Ontem fui a um jantar com sete convivas. Minha esposa e eu, um casal de amigos nossos de Brasília que vieram nos visitar, um outro casal de brasileiros radicado aqui – ele, jogador de futebol em um grande time português. E para completar, uma portuguesa, em esmagadora minoria. Restaurante bacanudo. Histórias de vida diferentes, relações diferentes com Portugal. O melhor dessas conversas é o momento em que se supera a inevitável fase de comparar a vida aqui e aí. Nesse instante é como se fôssemos teletransportados para uma mesa de restaurante ou botequim do Brasil e conversássemos sobre assuntos absolutamente banais.

Aqueles papos em que se fala muita m… e todos os problemas do Brasil são resolvidos como se estivéssemos em uma importante reunião ministerial. A portuguesa, atônita, nem ousava dar algum palpite, pois os temas e expressões pareciam indecifráveis, recheados de palavrões e gargalhadas. Sentia-me no Amigão, no Faisão Dourado ou no Marambaia, e quem é de Brasília vai entender bem. As mesas e cadeiras de plástico, a cerveja em garrafa servida no copo americano, os petiscos e iguarias deliciosamente pouco saudáveis. Pé na jaca.

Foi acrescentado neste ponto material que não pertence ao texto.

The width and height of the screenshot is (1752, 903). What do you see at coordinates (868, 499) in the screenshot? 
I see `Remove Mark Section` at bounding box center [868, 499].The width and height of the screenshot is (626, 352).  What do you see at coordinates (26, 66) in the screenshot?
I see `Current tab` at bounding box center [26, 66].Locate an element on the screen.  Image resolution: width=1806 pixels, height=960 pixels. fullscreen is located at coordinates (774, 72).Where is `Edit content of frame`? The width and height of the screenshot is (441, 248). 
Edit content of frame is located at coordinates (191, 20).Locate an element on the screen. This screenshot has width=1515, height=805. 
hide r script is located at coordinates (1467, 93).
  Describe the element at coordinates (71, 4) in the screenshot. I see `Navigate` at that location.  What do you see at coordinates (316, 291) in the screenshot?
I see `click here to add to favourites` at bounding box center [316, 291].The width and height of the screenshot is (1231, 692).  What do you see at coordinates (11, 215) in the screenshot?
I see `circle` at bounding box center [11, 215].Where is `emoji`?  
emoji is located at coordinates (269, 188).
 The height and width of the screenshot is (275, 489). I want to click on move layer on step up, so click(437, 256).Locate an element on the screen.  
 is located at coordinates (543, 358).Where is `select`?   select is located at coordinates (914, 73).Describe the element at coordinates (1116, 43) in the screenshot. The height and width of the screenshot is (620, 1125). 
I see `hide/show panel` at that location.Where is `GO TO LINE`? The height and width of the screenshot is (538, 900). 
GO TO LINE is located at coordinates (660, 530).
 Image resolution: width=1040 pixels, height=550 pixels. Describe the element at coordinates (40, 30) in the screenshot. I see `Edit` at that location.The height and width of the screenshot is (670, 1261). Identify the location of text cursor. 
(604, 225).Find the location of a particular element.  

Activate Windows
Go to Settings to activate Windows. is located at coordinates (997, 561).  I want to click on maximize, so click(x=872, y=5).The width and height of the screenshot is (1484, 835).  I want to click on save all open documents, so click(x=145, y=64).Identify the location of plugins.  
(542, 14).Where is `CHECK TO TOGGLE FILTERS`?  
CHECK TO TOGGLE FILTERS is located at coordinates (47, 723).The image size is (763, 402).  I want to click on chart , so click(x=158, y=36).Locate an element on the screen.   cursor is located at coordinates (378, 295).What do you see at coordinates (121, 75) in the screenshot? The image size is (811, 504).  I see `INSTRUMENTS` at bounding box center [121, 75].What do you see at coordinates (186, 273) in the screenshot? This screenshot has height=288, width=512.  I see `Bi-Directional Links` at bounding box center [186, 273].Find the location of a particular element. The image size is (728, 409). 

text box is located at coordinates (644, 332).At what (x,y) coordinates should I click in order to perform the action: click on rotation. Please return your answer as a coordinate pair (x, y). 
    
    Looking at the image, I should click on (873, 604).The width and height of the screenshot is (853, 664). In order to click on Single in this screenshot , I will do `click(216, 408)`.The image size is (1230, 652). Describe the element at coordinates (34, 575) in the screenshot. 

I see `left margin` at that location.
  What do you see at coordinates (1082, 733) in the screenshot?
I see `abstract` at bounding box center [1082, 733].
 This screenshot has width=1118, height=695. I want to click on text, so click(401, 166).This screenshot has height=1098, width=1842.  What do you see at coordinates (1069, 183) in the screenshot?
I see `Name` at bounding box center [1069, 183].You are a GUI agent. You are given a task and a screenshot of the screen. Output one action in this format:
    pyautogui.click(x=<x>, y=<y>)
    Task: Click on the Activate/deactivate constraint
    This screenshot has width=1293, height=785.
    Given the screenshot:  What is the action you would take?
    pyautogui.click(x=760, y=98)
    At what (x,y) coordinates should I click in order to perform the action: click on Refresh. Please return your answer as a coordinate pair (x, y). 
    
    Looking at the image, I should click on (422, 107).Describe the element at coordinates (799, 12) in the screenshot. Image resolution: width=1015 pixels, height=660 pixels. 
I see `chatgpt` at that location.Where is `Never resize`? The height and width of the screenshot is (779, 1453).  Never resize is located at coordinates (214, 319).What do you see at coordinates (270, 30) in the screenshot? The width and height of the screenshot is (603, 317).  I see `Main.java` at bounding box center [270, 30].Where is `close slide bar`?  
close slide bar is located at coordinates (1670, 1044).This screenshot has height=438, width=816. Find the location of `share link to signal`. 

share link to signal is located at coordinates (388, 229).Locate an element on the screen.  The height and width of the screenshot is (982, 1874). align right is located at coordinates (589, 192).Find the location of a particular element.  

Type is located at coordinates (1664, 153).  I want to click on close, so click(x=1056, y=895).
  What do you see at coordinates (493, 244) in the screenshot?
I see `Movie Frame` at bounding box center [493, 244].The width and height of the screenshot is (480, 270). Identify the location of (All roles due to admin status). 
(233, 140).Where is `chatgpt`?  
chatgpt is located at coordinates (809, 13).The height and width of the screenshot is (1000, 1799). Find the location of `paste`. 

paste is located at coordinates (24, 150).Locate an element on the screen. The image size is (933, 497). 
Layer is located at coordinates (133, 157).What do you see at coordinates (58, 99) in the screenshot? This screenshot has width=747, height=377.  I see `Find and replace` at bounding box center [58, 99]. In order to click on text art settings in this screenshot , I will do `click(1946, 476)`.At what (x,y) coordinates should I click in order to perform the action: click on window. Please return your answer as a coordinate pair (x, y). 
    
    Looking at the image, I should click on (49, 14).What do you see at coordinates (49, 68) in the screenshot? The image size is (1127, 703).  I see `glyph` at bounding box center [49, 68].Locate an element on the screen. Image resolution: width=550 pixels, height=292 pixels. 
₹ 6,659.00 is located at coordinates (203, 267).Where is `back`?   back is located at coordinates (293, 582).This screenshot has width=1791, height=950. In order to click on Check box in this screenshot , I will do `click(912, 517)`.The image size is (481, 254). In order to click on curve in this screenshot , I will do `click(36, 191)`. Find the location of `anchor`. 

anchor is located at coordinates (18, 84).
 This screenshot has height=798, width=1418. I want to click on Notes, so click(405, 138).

O meu amigo de Brasília resolve então pedir uma caipirosca, que o barman custa a entender o que é. E prepara um drink cheio de enfeites, com aquele guarda-chuvinha de papel. Seria melhor ter pedido um gim-tônica, que eles preparam à perfeição. E, aos poucos, vamos caindo na real e percebemos que aquela mesa de brasileiros estava destoando do clima tranquilo e sofisticado do restaurante.

De certa forma, riam. Não de nós, mas para nós. Não o riso do deboche ou da superioridade. Mas certamente um sorriso de bom humor, de inveja boa dessa gente tão feliz, corroborando os versos da música do Ary Barroso que estão na epígrafe da coluna, “… desse Brasil que canta e é feliz, feliz, feliz…”.